The CEO of Hawkins Inc. calls the $157 million acquisition of Stauber Performance Ingredients “transformational for us.”
Patrick Hawkins said Monday that Hawkins has been hit by pricing pressure from some customers, who are seeing flat to declining sales. In contrast, Stauber’s customer base is growing dramatically and offers Hawkins “good synergies.”
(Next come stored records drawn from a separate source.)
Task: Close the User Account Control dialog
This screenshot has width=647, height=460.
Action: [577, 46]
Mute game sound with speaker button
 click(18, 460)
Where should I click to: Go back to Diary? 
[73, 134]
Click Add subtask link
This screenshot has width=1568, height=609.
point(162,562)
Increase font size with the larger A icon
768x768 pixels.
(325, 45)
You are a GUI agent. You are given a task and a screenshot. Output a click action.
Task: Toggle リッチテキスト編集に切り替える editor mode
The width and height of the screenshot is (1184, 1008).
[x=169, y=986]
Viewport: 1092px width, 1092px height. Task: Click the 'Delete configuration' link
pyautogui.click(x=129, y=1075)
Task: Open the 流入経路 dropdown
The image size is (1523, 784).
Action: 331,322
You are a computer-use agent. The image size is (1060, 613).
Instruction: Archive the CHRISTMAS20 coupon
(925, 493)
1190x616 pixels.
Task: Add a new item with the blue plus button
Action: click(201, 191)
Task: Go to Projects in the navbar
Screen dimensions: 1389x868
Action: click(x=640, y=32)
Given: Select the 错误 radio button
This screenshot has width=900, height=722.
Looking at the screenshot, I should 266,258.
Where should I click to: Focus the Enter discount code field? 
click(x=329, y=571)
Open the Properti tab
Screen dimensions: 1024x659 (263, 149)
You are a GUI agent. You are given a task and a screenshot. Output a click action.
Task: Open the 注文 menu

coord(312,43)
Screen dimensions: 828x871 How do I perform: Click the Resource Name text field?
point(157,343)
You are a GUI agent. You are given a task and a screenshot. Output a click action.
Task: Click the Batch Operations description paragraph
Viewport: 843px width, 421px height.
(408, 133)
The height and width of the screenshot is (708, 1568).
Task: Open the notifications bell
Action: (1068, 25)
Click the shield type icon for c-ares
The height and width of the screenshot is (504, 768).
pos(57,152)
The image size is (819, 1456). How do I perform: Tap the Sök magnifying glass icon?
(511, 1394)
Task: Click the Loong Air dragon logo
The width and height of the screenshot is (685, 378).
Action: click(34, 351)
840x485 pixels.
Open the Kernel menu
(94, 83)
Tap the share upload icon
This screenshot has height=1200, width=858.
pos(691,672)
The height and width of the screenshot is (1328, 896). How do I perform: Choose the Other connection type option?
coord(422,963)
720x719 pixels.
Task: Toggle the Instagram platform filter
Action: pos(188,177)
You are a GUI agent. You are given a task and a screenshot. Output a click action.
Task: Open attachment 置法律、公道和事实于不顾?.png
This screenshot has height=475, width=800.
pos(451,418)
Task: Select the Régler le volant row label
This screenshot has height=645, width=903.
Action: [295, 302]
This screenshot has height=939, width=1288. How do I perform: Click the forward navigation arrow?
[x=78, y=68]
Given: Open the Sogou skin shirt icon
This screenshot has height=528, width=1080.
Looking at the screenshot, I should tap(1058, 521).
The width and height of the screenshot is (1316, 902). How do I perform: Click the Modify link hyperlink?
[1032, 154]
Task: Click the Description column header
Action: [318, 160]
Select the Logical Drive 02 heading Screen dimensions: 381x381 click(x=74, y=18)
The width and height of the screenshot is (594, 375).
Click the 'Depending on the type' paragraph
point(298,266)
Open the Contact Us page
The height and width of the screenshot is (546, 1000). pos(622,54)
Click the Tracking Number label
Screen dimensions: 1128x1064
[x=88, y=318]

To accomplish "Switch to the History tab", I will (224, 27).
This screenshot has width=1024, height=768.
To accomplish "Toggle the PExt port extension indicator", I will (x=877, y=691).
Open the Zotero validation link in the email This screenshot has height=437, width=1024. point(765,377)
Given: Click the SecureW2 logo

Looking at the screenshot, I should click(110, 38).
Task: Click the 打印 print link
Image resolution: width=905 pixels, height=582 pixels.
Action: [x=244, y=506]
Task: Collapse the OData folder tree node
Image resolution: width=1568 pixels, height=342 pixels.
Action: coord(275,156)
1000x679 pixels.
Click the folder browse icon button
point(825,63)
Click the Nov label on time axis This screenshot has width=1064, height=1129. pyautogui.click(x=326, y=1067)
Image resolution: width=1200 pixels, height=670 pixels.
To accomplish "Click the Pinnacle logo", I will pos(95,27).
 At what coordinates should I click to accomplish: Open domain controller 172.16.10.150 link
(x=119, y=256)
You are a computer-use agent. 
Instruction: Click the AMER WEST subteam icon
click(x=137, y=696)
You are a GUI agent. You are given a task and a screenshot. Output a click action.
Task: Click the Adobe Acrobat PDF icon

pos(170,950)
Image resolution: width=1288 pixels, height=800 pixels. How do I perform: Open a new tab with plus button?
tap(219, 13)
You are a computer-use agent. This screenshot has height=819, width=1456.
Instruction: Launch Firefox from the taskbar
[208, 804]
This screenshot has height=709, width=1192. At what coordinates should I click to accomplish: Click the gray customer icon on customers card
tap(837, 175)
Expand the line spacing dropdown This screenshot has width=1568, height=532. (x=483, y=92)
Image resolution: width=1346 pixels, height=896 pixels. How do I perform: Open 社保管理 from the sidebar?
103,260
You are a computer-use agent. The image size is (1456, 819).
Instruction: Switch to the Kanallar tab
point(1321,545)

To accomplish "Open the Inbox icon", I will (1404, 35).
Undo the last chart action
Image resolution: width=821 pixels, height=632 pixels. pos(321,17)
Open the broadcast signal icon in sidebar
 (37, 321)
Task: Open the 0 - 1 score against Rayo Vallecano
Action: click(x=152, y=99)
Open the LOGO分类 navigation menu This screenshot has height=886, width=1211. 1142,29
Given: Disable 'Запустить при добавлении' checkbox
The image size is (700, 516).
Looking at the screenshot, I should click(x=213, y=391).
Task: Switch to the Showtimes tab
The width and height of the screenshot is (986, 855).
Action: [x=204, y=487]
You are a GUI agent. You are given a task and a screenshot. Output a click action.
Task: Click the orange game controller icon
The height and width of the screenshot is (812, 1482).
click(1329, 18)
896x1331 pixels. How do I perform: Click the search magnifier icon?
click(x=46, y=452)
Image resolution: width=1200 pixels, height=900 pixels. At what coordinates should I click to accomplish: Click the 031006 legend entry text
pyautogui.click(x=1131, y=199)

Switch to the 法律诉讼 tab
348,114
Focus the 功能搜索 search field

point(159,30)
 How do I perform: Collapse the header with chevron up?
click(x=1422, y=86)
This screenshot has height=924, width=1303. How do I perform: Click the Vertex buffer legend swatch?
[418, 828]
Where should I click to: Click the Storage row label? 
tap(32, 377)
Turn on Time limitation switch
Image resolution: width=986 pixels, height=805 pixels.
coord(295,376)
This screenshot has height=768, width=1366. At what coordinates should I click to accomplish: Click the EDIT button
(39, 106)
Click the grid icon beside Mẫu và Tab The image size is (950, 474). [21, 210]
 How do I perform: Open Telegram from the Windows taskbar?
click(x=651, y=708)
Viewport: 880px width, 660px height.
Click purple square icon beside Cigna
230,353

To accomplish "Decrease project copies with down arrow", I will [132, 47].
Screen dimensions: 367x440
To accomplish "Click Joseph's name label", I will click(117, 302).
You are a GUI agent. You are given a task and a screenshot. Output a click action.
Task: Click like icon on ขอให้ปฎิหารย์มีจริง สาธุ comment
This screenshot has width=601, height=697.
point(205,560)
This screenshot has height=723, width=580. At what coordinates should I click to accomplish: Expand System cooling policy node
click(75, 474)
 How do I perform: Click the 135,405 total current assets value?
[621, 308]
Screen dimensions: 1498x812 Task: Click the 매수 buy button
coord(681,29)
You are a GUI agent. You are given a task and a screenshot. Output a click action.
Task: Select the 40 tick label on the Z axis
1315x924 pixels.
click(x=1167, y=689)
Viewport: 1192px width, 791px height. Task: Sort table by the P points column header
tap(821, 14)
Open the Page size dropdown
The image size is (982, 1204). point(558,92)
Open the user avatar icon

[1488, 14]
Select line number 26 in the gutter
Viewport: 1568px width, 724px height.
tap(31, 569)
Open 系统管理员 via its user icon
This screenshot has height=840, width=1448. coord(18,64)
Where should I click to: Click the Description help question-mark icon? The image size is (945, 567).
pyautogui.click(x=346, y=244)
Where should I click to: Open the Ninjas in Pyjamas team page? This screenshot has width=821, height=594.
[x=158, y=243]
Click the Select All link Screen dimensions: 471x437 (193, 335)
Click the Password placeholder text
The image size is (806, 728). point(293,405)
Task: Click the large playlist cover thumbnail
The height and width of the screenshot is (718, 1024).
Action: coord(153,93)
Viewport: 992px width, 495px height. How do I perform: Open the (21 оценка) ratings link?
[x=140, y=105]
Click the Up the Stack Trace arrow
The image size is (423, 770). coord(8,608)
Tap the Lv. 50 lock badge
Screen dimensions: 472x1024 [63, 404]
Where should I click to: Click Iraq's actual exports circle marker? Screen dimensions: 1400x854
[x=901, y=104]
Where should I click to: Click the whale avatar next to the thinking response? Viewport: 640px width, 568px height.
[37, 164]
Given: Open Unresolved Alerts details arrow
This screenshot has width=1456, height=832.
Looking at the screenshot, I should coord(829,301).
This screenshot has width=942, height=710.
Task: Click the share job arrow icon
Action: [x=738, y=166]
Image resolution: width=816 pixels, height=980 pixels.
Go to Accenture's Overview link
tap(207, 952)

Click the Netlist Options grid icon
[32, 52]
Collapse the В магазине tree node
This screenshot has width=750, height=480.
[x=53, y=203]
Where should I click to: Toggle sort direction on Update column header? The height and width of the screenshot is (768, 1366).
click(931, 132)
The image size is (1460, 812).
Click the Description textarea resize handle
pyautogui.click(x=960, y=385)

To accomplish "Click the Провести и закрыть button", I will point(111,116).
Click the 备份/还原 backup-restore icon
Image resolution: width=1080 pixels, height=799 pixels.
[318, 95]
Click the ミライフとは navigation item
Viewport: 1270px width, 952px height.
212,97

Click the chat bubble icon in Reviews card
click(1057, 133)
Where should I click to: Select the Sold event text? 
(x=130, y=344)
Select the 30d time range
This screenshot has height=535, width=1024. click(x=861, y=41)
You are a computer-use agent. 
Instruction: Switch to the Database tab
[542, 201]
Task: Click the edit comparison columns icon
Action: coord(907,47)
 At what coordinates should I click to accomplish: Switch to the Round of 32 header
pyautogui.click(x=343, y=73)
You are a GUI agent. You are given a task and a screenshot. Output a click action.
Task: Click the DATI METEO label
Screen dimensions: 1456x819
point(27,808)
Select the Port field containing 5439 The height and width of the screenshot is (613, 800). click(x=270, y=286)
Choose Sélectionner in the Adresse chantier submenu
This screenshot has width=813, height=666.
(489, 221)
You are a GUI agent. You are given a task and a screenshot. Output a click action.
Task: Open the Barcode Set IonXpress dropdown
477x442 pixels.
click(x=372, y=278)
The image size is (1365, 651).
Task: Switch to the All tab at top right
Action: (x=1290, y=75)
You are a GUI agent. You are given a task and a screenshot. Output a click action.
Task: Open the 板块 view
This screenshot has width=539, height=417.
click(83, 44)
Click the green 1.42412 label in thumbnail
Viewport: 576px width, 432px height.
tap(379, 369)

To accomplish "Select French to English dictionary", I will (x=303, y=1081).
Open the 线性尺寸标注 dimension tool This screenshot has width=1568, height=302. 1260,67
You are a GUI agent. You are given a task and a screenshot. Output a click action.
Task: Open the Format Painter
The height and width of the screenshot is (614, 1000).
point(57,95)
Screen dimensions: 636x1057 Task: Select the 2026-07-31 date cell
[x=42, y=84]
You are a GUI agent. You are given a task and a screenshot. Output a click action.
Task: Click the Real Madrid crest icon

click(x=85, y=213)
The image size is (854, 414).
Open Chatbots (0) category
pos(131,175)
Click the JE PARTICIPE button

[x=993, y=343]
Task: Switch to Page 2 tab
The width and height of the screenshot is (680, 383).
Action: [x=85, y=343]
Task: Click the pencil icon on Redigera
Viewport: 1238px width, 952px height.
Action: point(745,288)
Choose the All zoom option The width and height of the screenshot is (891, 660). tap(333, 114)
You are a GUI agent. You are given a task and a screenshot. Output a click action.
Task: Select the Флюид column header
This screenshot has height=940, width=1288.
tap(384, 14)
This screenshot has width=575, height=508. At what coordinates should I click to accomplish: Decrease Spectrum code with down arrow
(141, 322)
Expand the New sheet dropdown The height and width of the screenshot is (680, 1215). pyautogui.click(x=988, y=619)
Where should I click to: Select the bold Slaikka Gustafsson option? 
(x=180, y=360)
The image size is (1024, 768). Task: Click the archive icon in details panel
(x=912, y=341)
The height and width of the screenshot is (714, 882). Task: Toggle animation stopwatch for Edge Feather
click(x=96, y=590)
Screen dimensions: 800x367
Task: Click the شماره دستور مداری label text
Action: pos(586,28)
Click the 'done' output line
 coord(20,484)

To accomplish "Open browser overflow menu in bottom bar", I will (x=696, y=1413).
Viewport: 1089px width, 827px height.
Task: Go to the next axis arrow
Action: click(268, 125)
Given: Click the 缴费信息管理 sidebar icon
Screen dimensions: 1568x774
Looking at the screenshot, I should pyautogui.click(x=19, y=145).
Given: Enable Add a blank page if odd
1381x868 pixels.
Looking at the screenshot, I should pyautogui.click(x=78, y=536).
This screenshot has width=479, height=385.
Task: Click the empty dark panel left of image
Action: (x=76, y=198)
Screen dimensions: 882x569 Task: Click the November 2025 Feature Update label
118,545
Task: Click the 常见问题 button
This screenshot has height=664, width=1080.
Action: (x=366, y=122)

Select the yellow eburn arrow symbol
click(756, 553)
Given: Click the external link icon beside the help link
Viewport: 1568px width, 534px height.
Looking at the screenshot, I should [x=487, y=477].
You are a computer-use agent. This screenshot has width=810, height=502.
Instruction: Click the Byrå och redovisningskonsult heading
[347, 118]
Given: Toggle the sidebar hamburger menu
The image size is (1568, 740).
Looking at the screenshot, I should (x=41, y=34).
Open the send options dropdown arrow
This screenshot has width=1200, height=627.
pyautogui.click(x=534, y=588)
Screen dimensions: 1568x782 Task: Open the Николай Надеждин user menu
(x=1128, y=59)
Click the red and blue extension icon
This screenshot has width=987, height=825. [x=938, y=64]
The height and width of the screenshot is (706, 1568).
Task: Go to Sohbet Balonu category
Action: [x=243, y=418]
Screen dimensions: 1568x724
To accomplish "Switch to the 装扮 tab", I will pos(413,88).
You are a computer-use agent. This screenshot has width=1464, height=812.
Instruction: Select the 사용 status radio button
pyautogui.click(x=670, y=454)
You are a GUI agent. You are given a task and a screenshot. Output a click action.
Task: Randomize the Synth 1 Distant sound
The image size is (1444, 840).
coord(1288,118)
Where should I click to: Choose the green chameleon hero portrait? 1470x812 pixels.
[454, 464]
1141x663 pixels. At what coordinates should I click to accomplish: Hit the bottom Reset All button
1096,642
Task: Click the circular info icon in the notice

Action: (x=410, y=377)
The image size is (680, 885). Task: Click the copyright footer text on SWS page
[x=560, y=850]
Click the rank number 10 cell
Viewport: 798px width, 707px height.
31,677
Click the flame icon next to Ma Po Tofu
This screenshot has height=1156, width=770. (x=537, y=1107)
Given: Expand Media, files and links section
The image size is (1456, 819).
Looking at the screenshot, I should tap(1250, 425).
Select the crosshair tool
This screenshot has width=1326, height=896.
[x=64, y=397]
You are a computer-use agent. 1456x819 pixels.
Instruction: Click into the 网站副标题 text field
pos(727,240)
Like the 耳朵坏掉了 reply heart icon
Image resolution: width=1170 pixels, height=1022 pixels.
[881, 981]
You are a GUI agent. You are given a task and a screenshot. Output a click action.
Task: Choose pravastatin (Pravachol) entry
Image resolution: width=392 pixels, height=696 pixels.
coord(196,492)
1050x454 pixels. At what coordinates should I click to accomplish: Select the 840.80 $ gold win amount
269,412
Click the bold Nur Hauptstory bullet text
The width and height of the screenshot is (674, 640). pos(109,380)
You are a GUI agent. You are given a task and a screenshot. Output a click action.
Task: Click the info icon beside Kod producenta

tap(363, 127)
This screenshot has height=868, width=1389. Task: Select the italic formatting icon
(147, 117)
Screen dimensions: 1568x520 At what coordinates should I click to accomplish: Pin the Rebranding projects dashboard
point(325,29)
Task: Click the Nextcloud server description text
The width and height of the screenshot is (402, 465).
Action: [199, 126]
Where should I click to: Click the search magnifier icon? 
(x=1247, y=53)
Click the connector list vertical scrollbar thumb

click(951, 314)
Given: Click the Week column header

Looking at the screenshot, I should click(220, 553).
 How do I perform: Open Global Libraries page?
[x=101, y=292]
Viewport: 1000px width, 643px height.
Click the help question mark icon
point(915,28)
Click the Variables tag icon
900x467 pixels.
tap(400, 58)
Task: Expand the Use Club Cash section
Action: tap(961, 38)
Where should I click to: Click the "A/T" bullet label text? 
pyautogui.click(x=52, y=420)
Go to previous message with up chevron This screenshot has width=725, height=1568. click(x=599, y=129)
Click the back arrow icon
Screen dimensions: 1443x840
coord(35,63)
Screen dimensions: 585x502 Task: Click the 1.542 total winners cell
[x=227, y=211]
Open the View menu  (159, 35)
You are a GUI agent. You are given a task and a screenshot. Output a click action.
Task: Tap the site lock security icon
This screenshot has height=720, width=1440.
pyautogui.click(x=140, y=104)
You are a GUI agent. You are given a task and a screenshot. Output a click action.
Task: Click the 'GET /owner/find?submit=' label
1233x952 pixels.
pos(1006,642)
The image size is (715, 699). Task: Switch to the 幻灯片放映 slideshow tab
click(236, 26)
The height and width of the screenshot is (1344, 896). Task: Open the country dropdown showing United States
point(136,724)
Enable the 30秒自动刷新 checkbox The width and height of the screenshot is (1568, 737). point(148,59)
“We are excited about this,” he said.
The deal, announced on Monday, is the largest purchase in Hawkins’ history. Stauber is well known for quality dry blending and chemical distribution services aimed at nutritional, food, pharmaceutical, cosmetic and pet product makers — industries in which Hawkins is a minor player.
Roseville-based Hawkins is better known for its liquid wastewater treatment chemicals, crop fertilizers and industrial and food/dairy chemicals.
With Stauber on board, Hawkins gains $117 million in annual revenue and 160 employees mostly in New York and California. Combined, the new Hawkins Inc. will have about $500 million in sales and 630 employees.
Hawkins Inc., founded in 1938 by Patrick Hawkins’ grandfather, exports some goods to Europe and Canada, but is mostly a domestic distribution firm with 41 warehouses in the Midwest. About one-third of the business involves chemical blending and manufacturing. With Stauber, which only deals in distribution, the manufacturing arm will drop to about 25 percent of the combined business.
Stauber CEO Dan Stauber said he is “delighted to be involved in setting the strategic direction for the combined entities.” He will be active identifying opportunities and resources that can be leveraged within the larger organization,” he said.